**THE PROBLEM**
Please transcribe the data exactly, with nothing left out.

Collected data
********************
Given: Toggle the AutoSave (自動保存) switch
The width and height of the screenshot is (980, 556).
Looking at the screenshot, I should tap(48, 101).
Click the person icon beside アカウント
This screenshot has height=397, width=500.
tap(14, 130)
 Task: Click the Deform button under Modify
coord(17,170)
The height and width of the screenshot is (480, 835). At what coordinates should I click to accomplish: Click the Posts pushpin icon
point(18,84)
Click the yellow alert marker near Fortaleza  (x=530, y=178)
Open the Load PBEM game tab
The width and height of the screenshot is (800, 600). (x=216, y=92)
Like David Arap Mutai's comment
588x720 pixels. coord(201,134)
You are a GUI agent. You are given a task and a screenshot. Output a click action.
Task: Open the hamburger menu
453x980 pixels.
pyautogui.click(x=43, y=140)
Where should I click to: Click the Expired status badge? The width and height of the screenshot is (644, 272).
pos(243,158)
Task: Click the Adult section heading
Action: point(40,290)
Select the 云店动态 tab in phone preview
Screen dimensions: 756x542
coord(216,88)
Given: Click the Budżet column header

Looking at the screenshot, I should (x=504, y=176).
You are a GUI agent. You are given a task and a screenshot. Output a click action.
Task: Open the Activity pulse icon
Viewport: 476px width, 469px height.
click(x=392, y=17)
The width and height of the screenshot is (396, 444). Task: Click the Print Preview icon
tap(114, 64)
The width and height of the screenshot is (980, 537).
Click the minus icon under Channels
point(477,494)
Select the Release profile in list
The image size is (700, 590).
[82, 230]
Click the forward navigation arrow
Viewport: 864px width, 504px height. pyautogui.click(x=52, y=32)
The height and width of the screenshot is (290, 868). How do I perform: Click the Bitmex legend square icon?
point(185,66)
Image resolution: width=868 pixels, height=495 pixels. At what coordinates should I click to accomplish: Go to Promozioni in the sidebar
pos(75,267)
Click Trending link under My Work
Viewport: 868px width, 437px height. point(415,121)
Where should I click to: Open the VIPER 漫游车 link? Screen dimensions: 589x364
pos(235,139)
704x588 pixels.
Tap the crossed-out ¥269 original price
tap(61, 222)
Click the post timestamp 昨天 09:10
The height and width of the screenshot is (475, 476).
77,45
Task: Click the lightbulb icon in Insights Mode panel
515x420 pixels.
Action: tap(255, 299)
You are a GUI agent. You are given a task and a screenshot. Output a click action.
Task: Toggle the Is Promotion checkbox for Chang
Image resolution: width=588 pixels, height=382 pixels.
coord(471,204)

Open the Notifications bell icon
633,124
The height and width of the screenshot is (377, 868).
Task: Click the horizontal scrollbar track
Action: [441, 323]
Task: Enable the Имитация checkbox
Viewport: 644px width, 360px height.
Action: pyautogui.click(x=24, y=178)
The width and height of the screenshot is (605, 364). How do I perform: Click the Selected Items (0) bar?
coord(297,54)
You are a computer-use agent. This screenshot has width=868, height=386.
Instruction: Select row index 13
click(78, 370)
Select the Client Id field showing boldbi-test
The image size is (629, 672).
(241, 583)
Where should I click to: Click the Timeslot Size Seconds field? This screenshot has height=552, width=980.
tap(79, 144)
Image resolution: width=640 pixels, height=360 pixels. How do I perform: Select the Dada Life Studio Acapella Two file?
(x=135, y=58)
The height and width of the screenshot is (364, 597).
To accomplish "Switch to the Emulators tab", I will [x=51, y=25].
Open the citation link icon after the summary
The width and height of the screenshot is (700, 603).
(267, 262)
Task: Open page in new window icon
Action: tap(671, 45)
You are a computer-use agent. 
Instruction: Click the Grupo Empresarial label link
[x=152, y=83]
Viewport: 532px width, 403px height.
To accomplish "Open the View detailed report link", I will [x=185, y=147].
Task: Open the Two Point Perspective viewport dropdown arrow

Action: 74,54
********************
**TASK ANSWER**
Given: Toggle the AutoSave (自動保存) switch
The width and height of the screenshot is (980, 556).
Looking at the screenshot, I should tap(48, 101).
Click the person icon beside アカウント
This screenshot has height=397, width=500.
tap(14, 130)
 Task: Click the Deform button under Modify
coord(17,170)
The height and width of the screenshot is (480, 835). At what coordinates should I click to accomplish: Click the Posts pushpin icon
point(18,84)
Click the yellow alert marker near Fortaleza  (x=530, y=178)
Open the Load PBEM game tab
The width and height of the screenshot is (800, 600). (x=216, y=92)
Like David Arap Mutai's comment
588x720 pixels. coord(201,134)
You are a GUI agent. You are given a task and a screenshot. Output a click action.
Task: Open the hamburger menu
453x980 pixels.
pyautogui.click(x=43, y=140)
Where should I click to: Click the Expired status badge? The width and height of the screenshot is (644, 272).
pos(243,158)
Task: Click the Adult section heading
Action: point(40,290)
Select the 云店动态 tab in phone preview
Screen dimensions: 756x542
coord(216,88)
Given: Click the Budżet column header

Looking at the screenshot, I should (x=504, y=176).
You are a GUI agent. You are given a task and a screenshot. Output a click action.
Task: Open the Activity pulse icon
Viewport: 476px width, 469px height.
click(x=392, y=17)
The width and height of the screenshot is (396, 444). Task: Click the Print Preview icon
tap(114, 64)
The width and height of the screenshot is (980, 537).
Click the minus icon under Channels
point(477,494)
Select the Release profile in list
The image size is (700, 590).
[82, 230]
Click the forward navigation arrow
Viewport: 864px width, 504px height. pyautogui.click(x=52, y=32)
The height and width of the screenshot is (290, 868). How do I perform: Click the Bitmex legend square icon?
point(185,66)
Image resolution: width=868 pixels, height=495 pixels. At what coordinates should I click to accomplish: Go to Promozioni in the sidebar
pos(75,267)
Click Trending link under My Work
Viewport: 868px width, 437px height. point(415,121)
Where should I click to: Open the VIPER 漫游车 link? Screen dimensions: 589x364
pos(235,139)
704x588 pixels.
Tap the crossed-out ¥269 original price
tap(61, 222)
Click the post timestamp 昨天 09:10
The height and width of the screenshot is (475, 476).
77,45
Task: Click the lightbulb icon in Insights Mode panel
515x420 pixels.
Action: tap(255, 299)
You are a GUI agent. You are given a task and a screenshot. Output a click action.
Task: Toggle the Is Promotion checkbox for Chang
Image resolution: width=588 pixels, height=382 pixels.
coord(471,204)

Open the Notifications bell icon
633,124
The height and width of the screenshot is (377, 868).
Task: Click the horizontal scrollbar track
Action: [441, 323]
Task: Enable the Имитация checkbox
Viewport: 644px width, 360px height.
Action: pyautogui.click(x=24, y=178)
The width and height of the screenshot is (605, 364). How do I perform: Click the Selected Items (0) bar?
coord(297,54)
You are a computer-use agent. This screenshot has width=868, height=386.
Instruction: Select row index 13
click(78, 370)
Select the Client Id field showing boldbi-test
The image size is (629, 672).
(241, 583)
Where should I click to: Click the Timeslot Size Seconds field? This screenshot has height=552, width=980.
tap(79, 144)
Image resolution: width=640 pixels, height=360 pixels. How do I perform: Select the Dada Life Studio Acapella Two file?
(x=135, y=58)
The height and width of the screenshot is (364, 597).
To accomplish "Switch to the Emulators tab", I will [x=51, y=25].
Open the citation link icon after the summary
The width and height of the screenshot is (700, 603).
(267, 262)
Task: Open page in new window icon
Action: tap(671, 45)
You are a computer-use agent. 
Instruction: Click the Grupo Empresarial label link
[x=152, y=83]
Viewport: 532px width, 403px height.
To accomplish "Open the View detailed report link", I will [x=185, y=147].
Task: Open the Two Point Perspective viewport dropdown arrow

Action: 74,54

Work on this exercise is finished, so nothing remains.